Under the lease, Dong will be able to carry out geological and environment investigations of an area off the island's coast to establish whether it is suitable for an offshore project.
Dong said the investigations will take a "number of years", after which it could take up an option to extend the lease to cover the lifetime of any project. The inital lease agreement between Dong and the Isle of Man governmnet is seven years.
"We are still very much in the early stages, but this agreement means we can move forward with assessing vital factors, such as wind speeds and ground conditions, critical to determining the viability of the project," said Dong's head of asset management for wind power, Benj Sykes.
Dong said if a project is viable, construction will not begin until after 2020 and the project would be around 700MW.
In November 2014, Dong was selected by the Isle of Man government to develop the site.
The island, which lies between Ireland and Great Britain, is looking to develop offshore energy to export to the UK to help it reach its renewable energy targets and generate income for the government. The island is a British crown dependency.

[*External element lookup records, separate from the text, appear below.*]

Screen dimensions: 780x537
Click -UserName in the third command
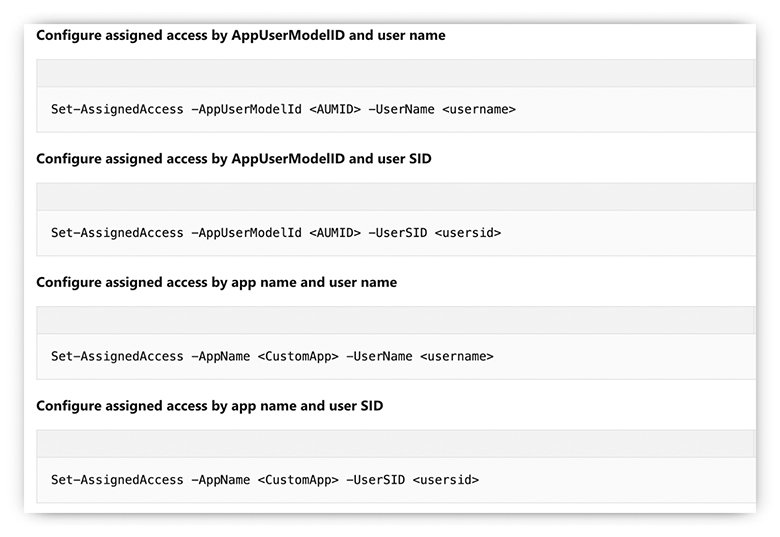[379, 356]
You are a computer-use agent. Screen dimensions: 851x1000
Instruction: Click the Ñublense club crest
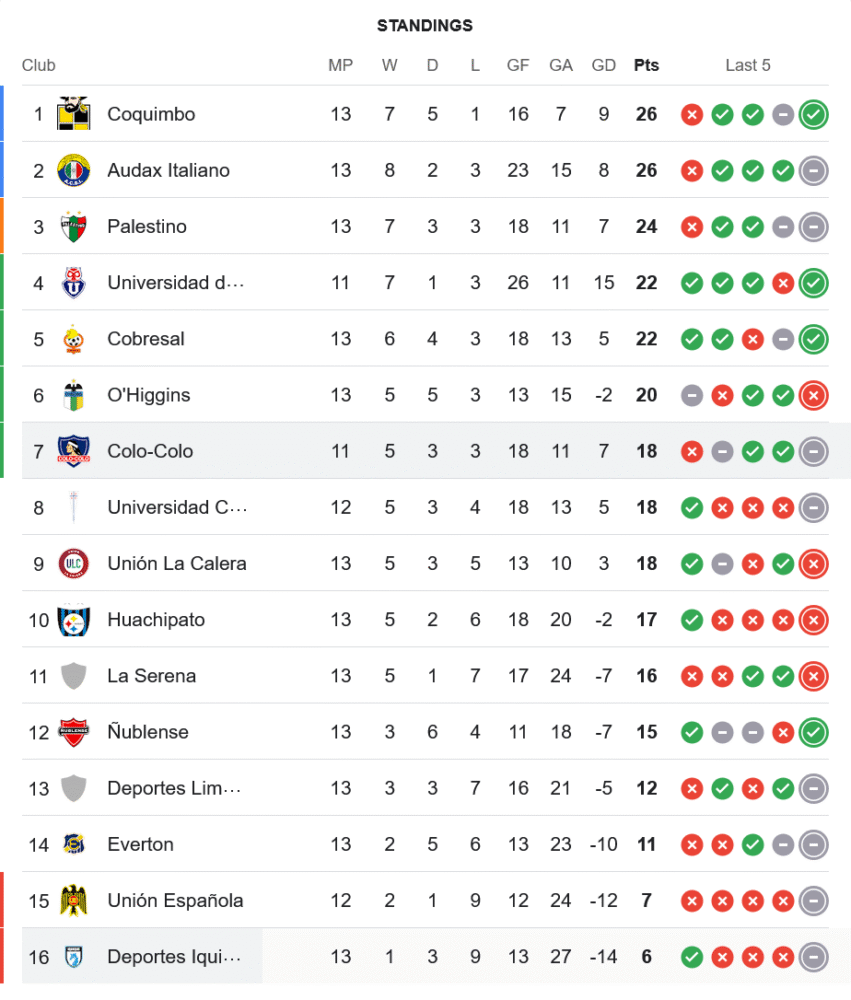(x=74, y=732)

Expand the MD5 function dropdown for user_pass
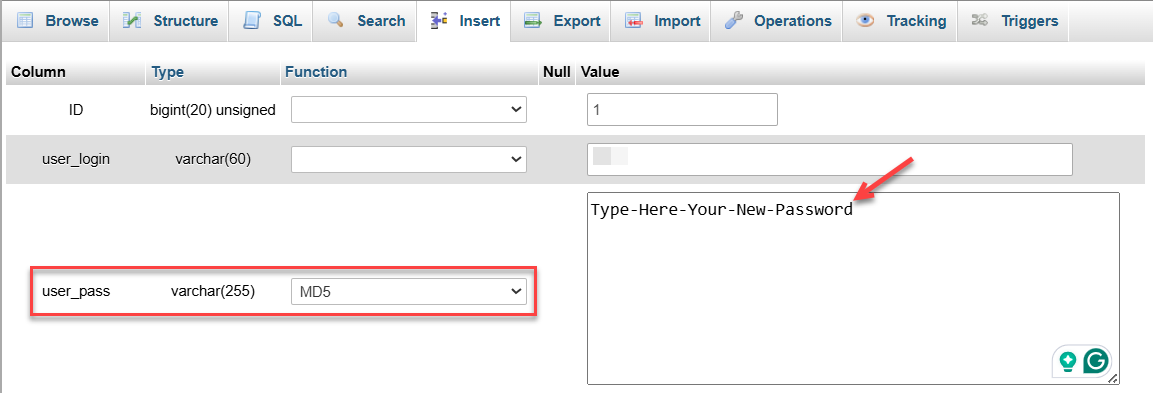pyautogui.click(x=409, y=291)
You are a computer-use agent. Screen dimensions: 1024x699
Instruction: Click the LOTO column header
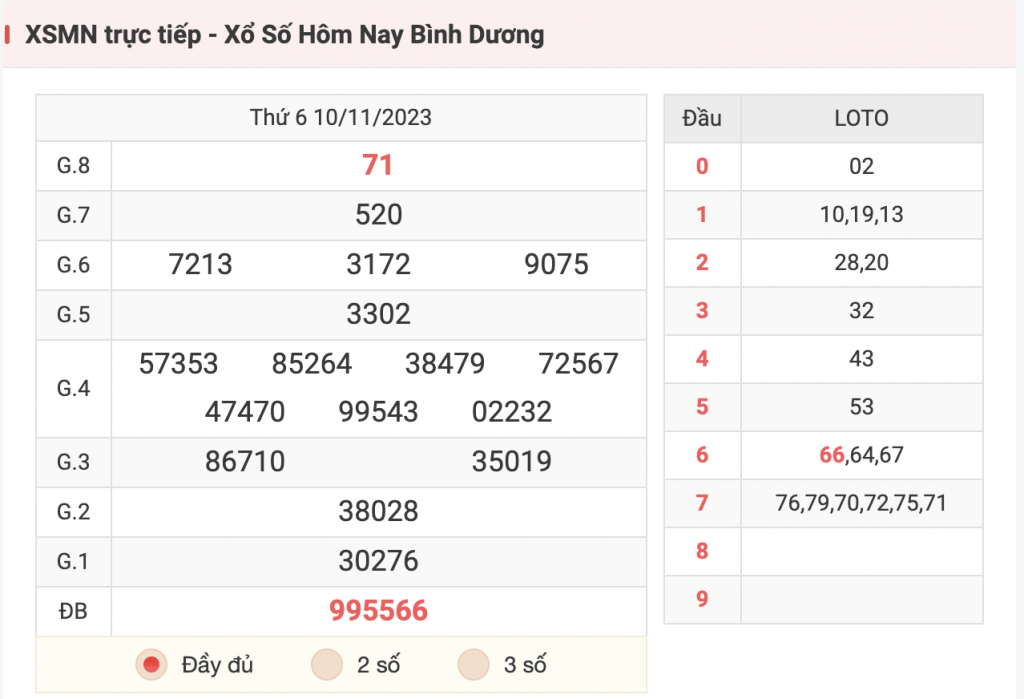click(x=861, y=118)

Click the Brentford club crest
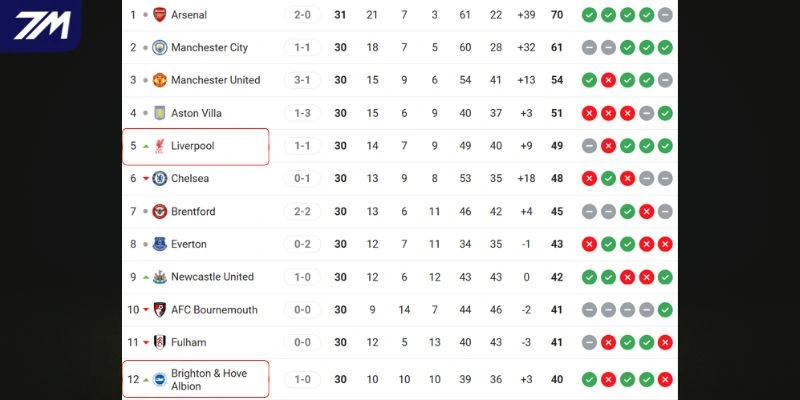point(159,212)
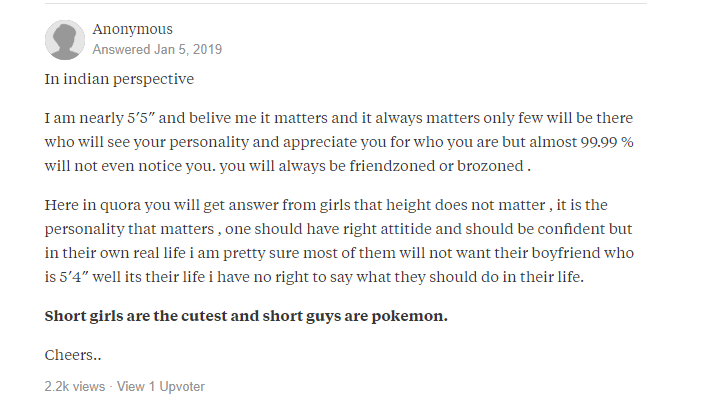Open the View 1 Upvoter link

click(161, 386)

The IoM owns its territorial waters out to 22km, which covers 4,000 square kilometres. Its shallow waters and close proximity to the UK make offshore wind generation cost effective.
Last year, Dong abandoned its 4.2GW Irish Sea Zone due to "challenging ground conditions". The zone was located just 34km from the Isle of Man.
But a Dong spokesman said the developer was looking at the site independently of the Irish Sea zone.